* WHAT THE TASK ASKS
The answer must be an exact copy of the lines from the one holding "Where should I click to: Open" through the final line of the entries, and nothing else.

(Collected data entries)
···

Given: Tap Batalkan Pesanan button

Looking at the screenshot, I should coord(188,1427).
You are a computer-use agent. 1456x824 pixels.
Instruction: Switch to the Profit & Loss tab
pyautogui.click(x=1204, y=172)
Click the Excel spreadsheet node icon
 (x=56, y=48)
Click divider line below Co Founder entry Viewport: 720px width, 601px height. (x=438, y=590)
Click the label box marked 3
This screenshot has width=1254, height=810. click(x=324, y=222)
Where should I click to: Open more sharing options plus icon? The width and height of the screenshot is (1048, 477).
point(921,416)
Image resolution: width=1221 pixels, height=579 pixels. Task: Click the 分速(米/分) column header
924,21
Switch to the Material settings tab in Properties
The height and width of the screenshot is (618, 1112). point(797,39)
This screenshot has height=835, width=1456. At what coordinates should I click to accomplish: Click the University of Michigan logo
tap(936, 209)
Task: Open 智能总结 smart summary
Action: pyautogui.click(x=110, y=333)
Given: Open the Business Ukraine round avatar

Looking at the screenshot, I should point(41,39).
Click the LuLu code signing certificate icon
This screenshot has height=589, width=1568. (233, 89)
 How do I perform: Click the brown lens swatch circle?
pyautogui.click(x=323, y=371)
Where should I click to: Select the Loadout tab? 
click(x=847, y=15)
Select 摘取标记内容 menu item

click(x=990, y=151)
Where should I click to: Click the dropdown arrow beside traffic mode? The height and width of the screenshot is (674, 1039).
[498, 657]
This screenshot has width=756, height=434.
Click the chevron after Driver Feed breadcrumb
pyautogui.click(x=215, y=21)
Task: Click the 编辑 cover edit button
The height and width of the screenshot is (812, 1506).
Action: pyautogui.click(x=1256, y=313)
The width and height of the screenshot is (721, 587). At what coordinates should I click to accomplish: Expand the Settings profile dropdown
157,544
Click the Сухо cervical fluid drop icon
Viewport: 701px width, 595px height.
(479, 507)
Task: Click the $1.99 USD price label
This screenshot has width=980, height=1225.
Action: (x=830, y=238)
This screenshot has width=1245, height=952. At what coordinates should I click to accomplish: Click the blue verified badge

···

* RESPONSE TO THIS TASK
Where should I click to: Open more sharing options plus icon? The width and height of the screenshot is (1048, 477).
point(921,416)
Image resolution: width=1221 pixels, height=579 pixels. Task: Click the 分速(米/分) column header
924,21
Switch to the Material settings tab in Properties
The height and width of the screenshot is (618, 1112). point(797,39)
This screenshot has height=835, width=1456. At what coordinates should I click to accomplish: Click the University of Michigan logo
tap(936, 209)
Task: Open 智能总结 smart summary
Action: pyautogui.click(x=110, y=333)
Given: Open the Business Ukraine round avatar

Looking at the screenshot, I should point(41,39).
Click the LuLu code signing certificate icon
This screenshot has height=589, width=1568. (233, 89)
 How do I perform: Click the brown lens swatch circle?
pyautogui.click(x=323, y=371)
Where should I click to: Select the Loadout tab? 
click(x=847, y=15)
Select 摘取标记内容 menu item

click(x=990, y=151)
Where should I click to: Click the dropdown arrow beside traffic mode? The height and width of the screenshot is (674, 1039).
[498, 657]
This screenshot has width=756, height=434.
Click the chevron after Driver Feed breadcrumb
pyautogui.click(x=215, y=21)
Task: Click the 编辑 cover edit button
The height and width of the screenshot is (812, 1506).
Action: pyautogui.click(x=1256, y=313)
The width and height of the screenshot is (721, 587). At what coordinates should I click to accomplish: Expand the Settings profile dropdown
157,544
Click the Сухо cervical fluid drop icon
Viewport: 701px width, 595px height.
(479, 507)
Task: Click the $1.99 USD price label
This screenshot has width=980, height=1225.
Action: (x=830, y=238)
This screenshot has width=1245, height=952. At what coordinates should I click to accomplish: Click the blue verified badge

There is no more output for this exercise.